Colm Healy1, Ian Kelleher1, Helen Coughlan1, Mary Clarke1,2, Mary Cannon1; 1Department of Psychiatry, Royal College of Surgeons in Ireland, Dublin 2, Ireland, 2Department of Psychology, Royal College of Surgeons in Ireland, Dublin 2, Ireland

Psychotic experiences (PEs) are prevalent in the population, especially in early adolescence, and are associated with poor mental health outcomes. In most cases, PEs are transient with only a minority persisting over time. Identifying individuals for whom PEs persist is an important clinical goal. We followed a cohort from early to late adolescence to investigate whether baseline cognitive performance could differentiate between individuals with persistent or remitting PEs. At T1, 165 of the participants (x̄Age: 11.50) who took part in the ‘Adolescent Brain Development’ study were assessed using a clinical interview, the MATRICS neurocognitive battery and the Penn Emotion Recognition-40 test (Penn ER-40). 22.6% reported definite PEs. 86 took part in a second phase of the study (x̄Age: 15.74). 31.8% of those with definite PEs at T1 had persistent PEs at T2, while 62.2% had remitted. We compared the T1 cognitive performance of participants with persistent and remittent PEs.
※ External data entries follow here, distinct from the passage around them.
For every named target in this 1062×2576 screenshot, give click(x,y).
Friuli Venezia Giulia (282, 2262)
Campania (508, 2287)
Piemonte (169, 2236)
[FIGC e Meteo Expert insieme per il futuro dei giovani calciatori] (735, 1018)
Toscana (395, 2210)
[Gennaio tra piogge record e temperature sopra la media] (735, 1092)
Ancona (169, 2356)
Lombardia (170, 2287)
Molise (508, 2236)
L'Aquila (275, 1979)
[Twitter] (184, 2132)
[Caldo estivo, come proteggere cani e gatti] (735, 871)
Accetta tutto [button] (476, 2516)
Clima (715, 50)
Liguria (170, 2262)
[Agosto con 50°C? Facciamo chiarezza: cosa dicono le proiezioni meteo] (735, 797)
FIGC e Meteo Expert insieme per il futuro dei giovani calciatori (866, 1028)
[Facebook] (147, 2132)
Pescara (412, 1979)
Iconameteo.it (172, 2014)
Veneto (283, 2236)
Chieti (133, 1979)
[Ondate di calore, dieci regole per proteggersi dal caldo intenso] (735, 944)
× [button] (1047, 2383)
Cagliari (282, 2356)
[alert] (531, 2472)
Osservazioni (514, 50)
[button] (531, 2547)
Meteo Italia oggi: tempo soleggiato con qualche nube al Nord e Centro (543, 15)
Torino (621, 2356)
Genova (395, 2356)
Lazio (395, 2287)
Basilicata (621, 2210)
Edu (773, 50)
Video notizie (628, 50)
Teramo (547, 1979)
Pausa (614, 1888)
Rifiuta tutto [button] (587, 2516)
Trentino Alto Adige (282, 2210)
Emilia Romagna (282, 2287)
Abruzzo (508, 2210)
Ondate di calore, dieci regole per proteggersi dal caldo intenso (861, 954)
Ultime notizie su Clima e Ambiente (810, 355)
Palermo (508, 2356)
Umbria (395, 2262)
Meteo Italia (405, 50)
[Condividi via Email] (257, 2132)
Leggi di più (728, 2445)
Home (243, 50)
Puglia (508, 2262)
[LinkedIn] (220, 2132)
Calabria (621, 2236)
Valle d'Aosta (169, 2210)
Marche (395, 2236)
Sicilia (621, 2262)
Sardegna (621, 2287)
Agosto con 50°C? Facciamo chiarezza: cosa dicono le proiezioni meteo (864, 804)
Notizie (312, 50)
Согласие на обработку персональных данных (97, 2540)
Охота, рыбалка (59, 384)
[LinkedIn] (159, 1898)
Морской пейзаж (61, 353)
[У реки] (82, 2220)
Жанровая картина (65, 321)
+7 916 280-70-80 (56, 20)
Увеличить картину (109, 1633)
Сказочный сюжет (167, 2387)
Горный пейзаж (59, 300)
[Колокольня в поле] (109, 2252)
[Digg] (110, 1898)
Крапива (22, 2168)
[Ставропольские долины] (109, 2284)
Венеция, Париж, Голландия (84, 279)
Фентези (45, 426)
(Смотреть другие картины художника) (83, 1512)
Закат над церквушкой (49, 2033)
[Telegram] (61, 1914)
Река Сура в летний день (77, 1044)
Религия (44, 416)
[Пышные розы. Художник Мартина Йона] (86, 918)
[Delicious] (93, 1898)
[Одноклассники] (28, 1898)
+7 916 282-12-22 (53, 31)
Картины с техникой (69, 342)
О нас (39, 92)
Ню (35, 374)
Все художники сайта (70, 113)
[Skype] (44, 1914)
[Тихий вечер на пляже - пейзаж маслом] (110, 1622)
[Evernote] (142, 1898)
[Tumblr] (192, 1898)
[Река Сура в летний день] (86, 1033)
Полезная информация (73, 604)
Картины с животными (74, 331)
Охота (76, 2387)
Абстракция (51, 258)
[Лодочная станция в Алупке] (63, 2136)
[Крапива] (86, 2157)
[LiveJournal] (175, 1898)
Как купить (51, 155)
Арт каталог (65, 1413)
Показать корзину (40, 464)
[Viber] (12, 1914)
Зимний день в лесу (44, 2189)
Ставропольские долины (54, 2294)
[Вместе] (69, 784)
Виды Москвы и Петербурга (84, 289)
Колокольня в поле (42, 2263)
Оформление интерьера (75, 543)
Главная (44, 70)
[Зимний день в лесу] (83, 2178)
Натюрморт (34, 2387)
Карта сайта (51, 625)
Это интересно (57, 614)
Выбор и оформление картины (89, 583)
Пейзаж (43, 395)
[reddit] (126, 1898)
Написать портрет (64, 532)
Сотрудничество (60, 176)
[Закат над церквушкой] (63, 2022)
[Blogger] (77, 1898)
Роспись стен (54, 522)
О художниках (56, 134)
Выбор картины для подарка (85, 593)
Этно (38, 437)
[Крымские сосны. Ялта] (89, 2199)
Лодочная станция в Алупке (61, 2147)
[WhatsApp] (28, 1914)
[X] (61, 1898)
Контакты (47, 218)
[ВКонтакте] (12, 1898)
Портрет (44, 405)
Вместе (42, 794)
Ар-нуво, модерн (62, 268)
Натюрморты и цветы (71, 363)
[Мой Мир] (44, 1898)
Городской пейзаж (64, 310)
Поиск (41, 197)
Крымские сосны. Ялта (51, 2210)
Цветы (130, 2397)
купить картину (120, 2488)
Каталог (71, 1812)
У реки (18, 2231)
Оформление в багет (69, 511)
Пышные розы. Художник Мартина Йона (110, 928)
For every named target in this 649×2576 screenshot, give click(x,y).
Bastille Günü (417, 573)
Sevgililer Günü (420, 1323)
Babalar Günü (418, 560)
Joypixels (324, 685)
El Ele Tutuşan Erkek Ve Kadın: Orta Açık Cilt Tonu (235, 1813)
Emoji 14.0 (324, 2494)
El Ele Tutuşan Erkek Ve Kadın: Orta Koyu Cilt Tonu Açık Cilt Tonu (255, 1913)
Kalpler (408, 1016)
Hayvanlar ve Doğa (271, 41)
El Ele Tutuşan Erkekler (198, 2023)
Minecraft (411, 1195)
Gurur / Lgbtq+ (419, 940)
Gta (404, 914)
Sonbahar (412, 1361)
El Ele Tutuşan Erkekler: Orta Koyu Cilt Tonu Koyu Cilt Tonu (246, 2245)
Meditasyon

At T1, adolescents who went on to have persistent PEs were significantly poorer on tasks of problem solving (NAB Mazes: p= .017) and emotion recognition (Penn ER-40: p= .015) than adolescents whose PEs remitted. Performance on these two tests at T1 correctly classified 87.5% of participants as having Persisting or Remitting PEs at T2 (χ2 =8.175, p =.017, r2 =.40). We provide longitudinal evidence suggesting that poorer problem solving and emotional recognition abilities in early adolescence may be useful for differentiating individuals with persisting PEs from those whose PEs remit over time. This may aid in targeting individuals for early intervention.